Exercise instructions:
Render as a JSON list of strings the lines running from the line containing "Viewport: 1620px width, 1566px" through the line containing "point(41,1057)", one string per line, leaving out any blank lines.

# Exercise materials start

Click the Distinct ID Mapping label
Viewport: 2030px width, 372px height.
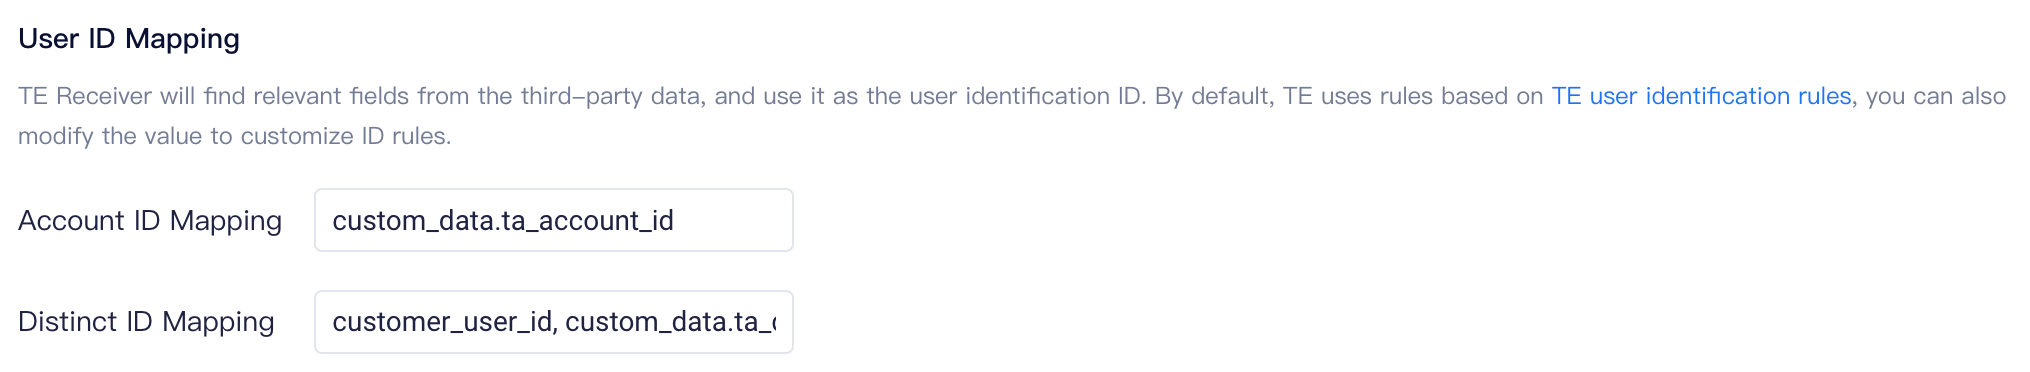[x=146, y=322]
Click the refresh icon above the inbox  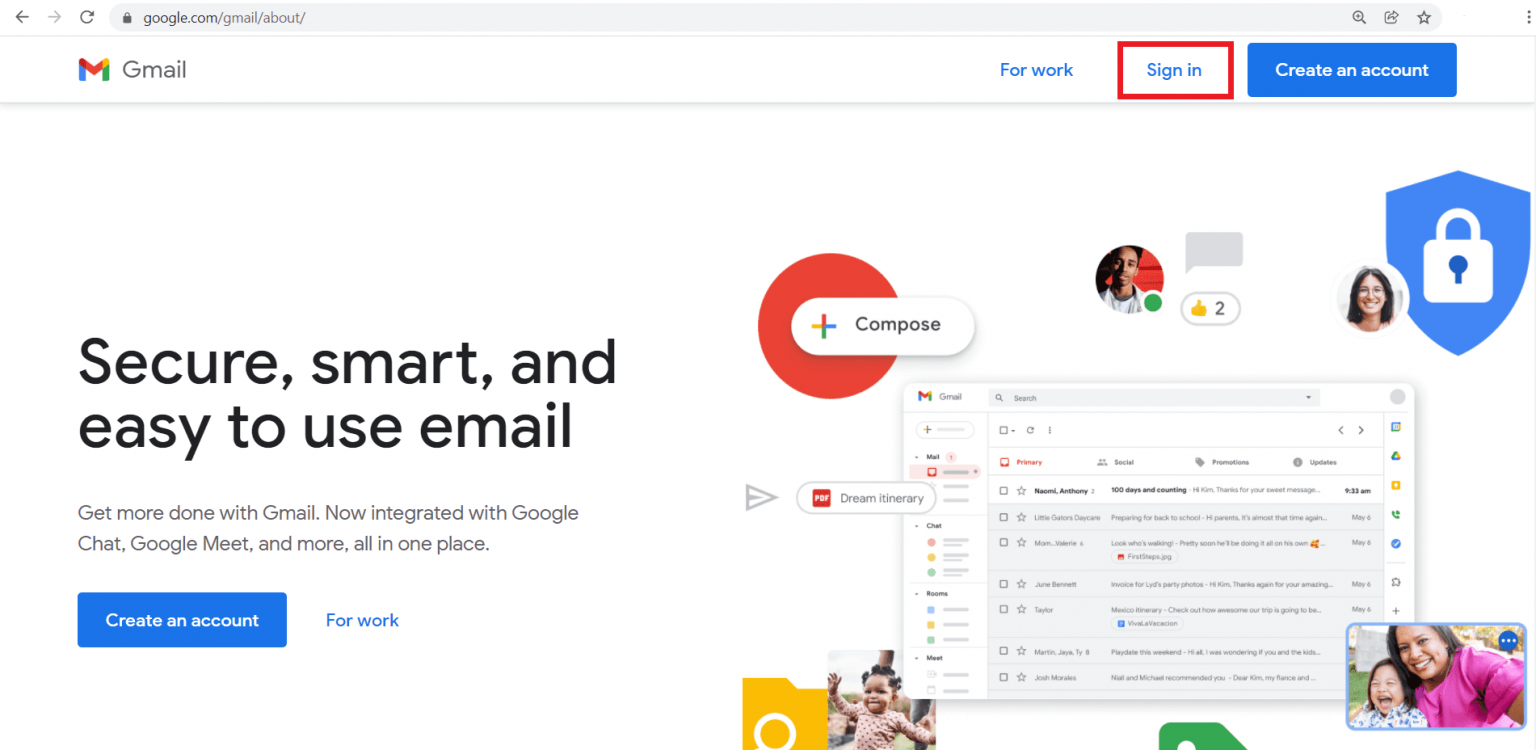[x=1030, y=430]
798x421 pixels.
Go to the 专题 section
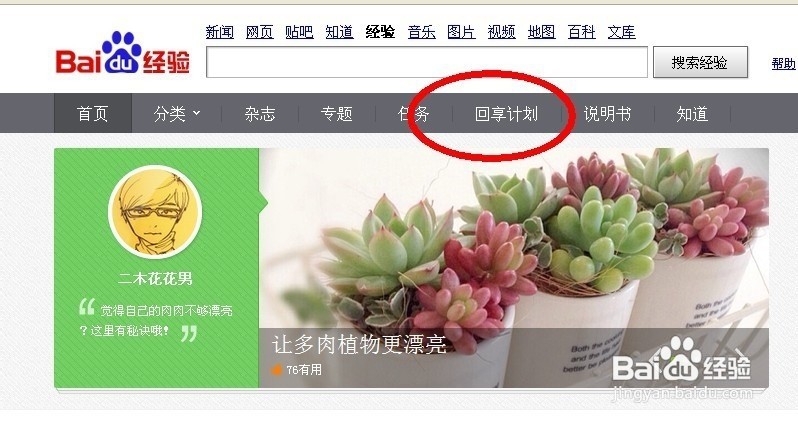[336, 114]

# Exercise materials end
# Exercise materials start

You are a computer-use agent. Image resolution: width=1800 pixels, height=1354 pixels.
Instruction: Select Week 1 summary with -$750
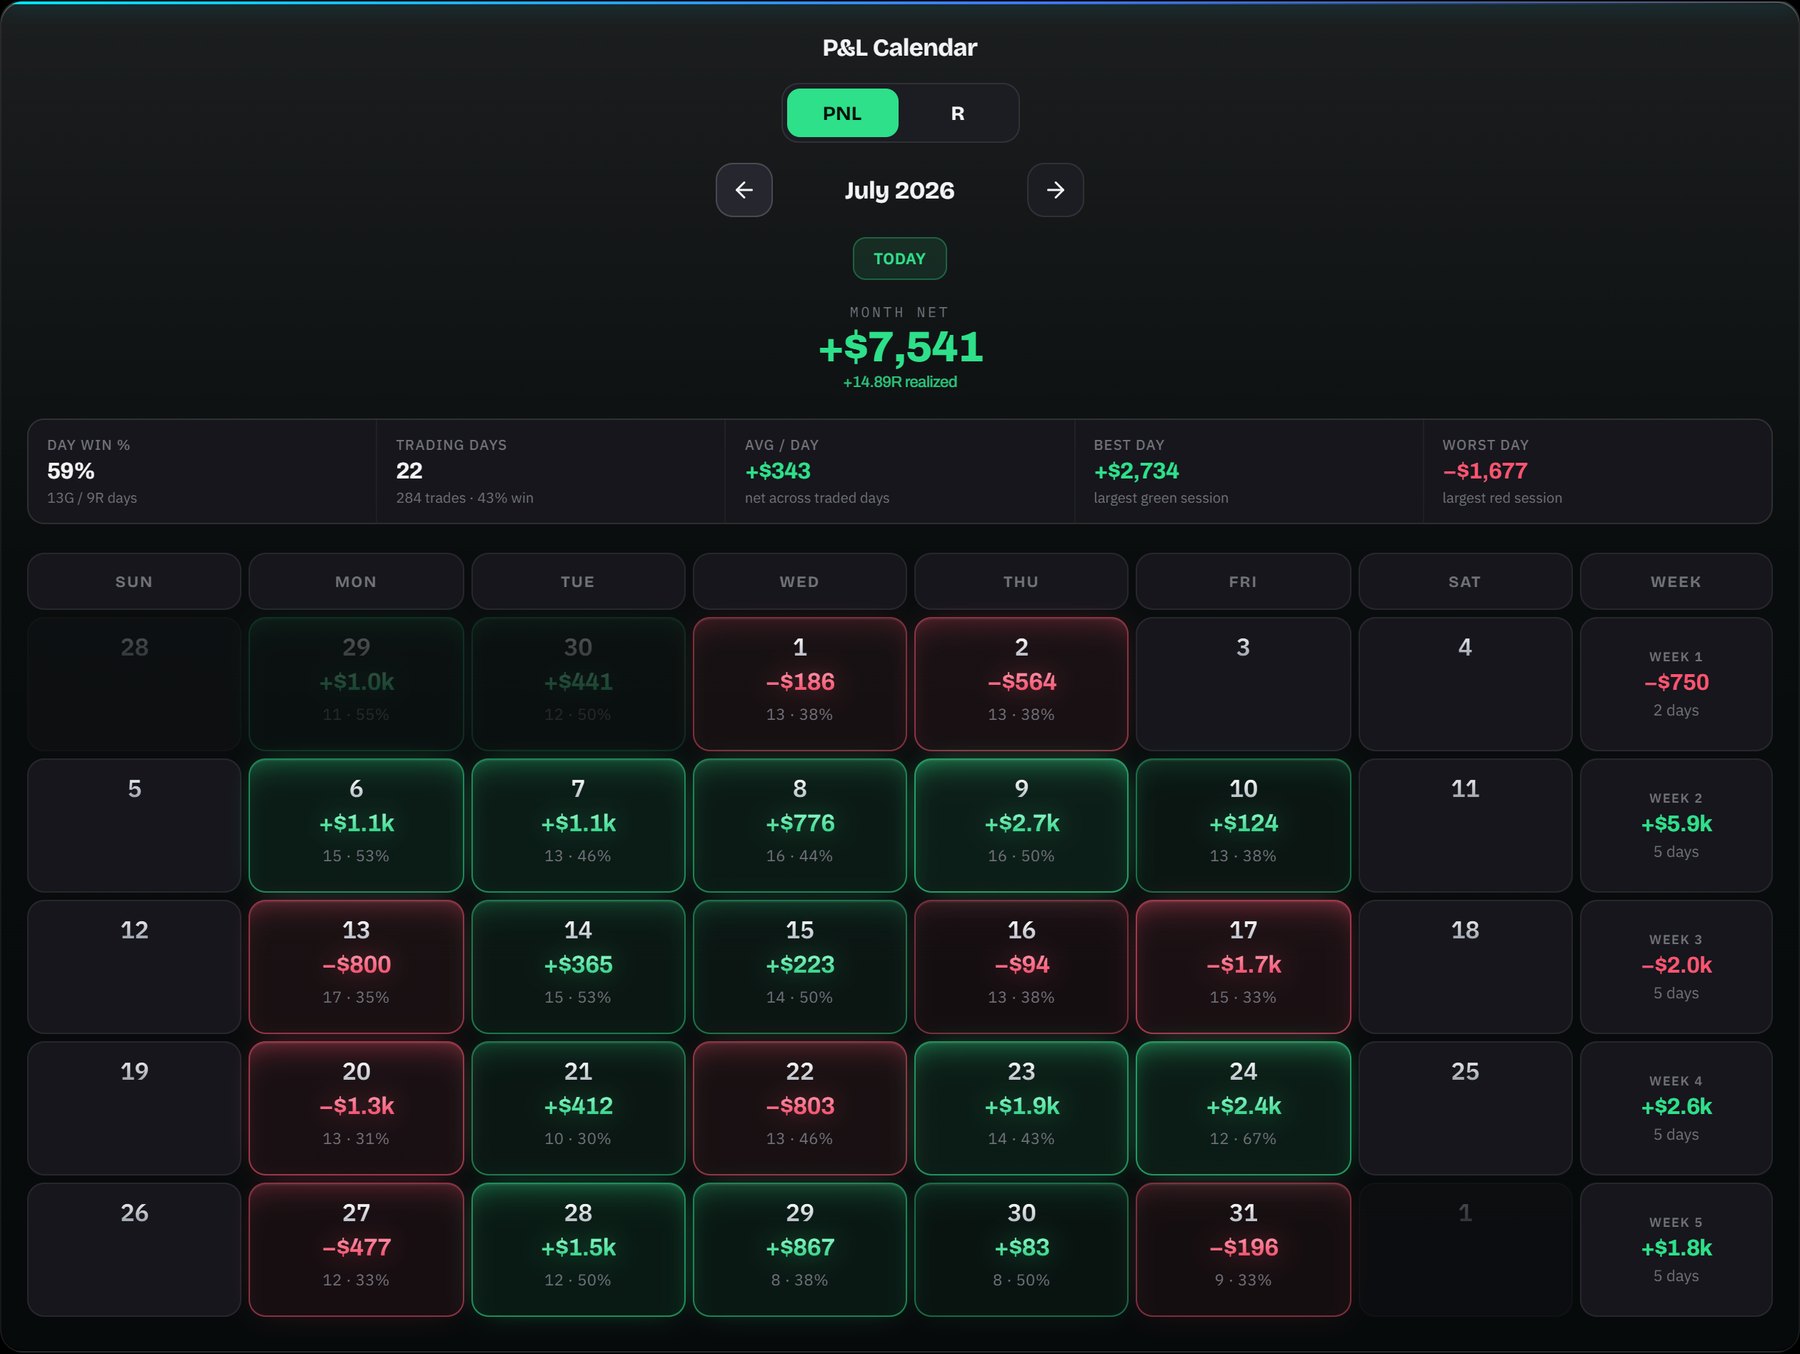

# Exercise materials end
# Exercise materials start

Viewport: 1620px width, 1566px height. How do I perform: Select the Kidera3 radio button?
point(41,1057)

# Exercise materials end

Worked answer:
[
  "Viewport: 1620px width, 1566px height. How do I perform: Select the Kidera3 radio button?",
  "point(41,1057)"
]